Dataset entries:
++++++++++
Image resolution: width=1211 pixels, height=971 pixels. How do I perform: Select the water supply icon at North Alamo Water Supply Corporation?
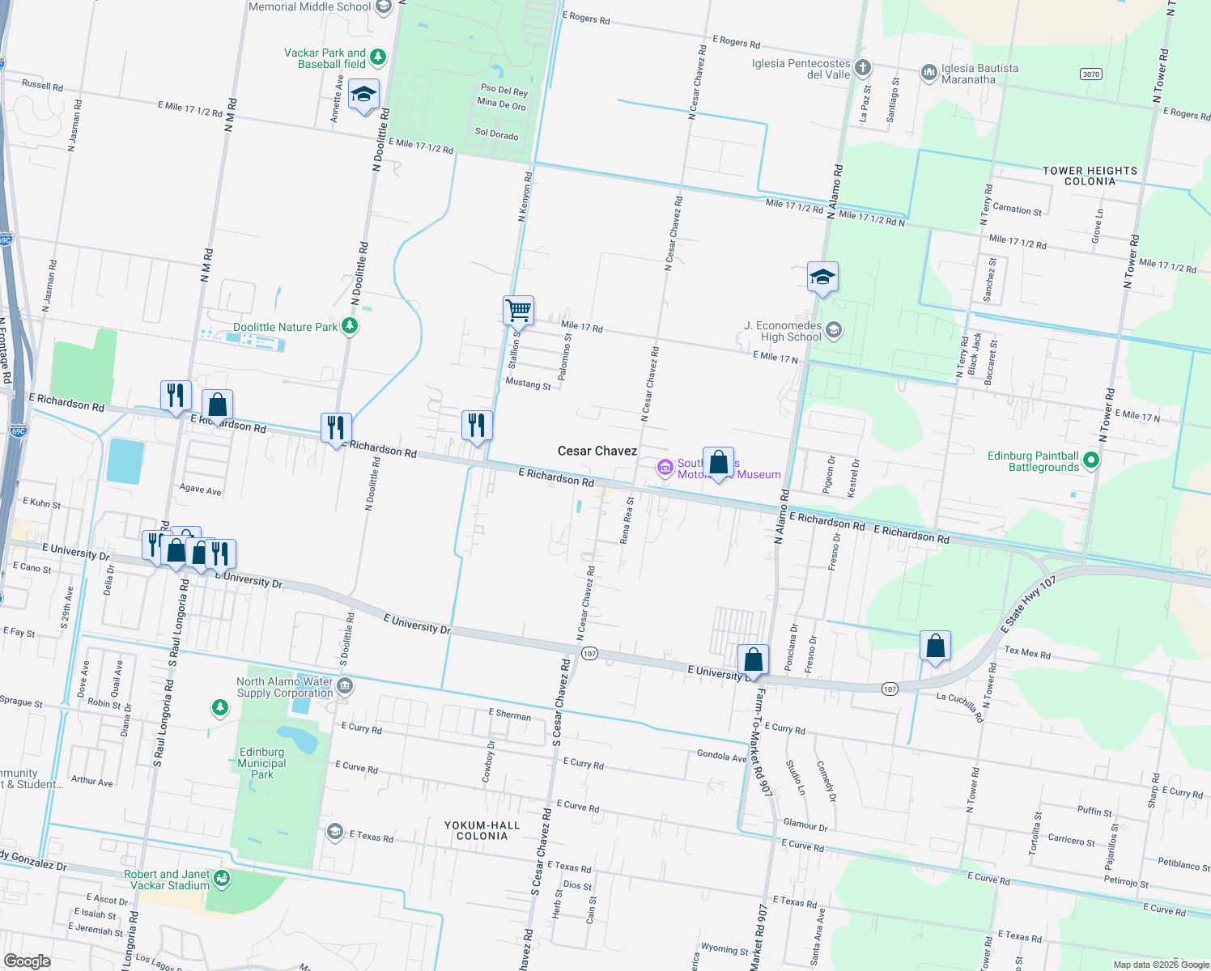point(345,685)
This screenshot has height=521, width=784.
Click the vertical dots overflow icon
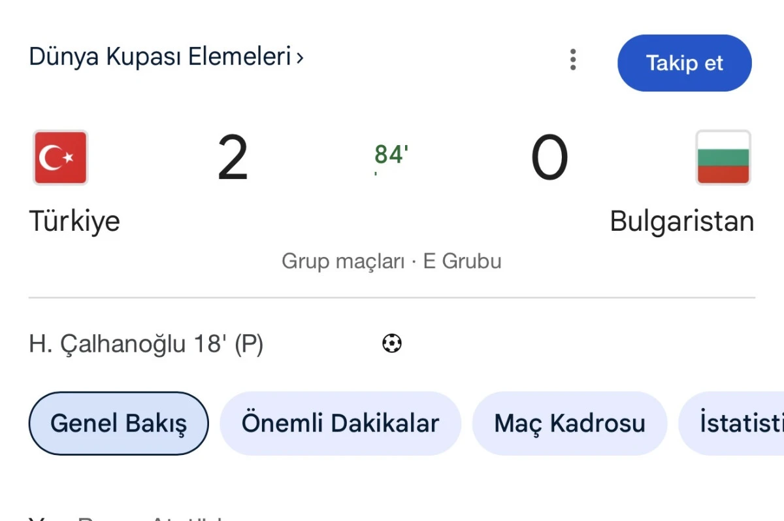tap(573, 60)
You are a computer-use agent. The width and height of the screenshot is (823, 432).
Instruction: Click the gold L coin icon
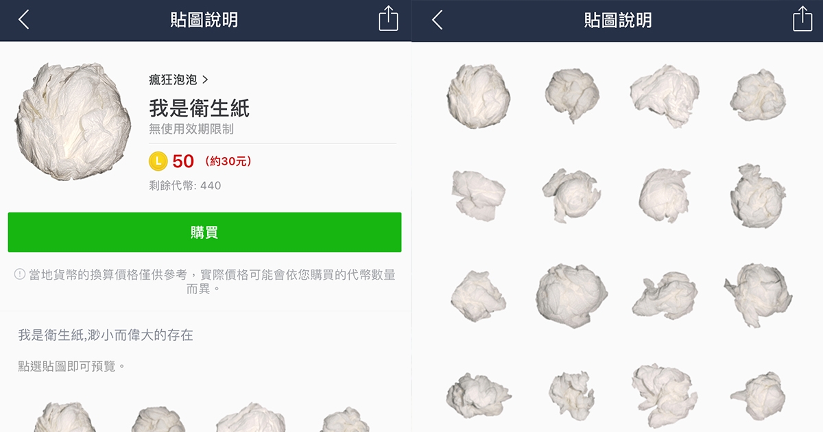(x=158, y=162)
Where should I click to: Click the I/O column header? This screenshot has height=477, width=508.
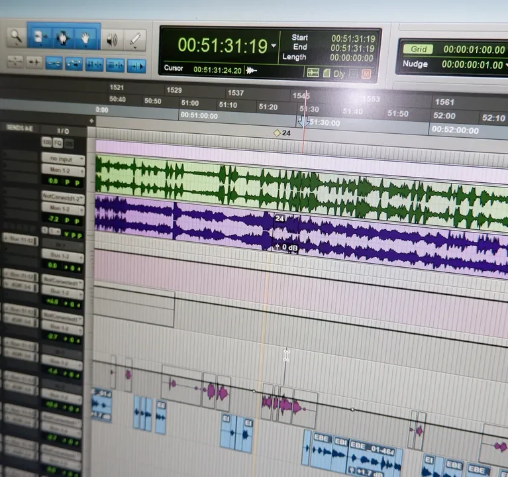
++++++++++
> [Exercise description]: Wherever the word "This" appears in the data, return the whole line.

> [Task response]:
This screenshot has height=521, width=784.
Where should I click to: Click the I/O column header? This screenshot has height=477, width=508.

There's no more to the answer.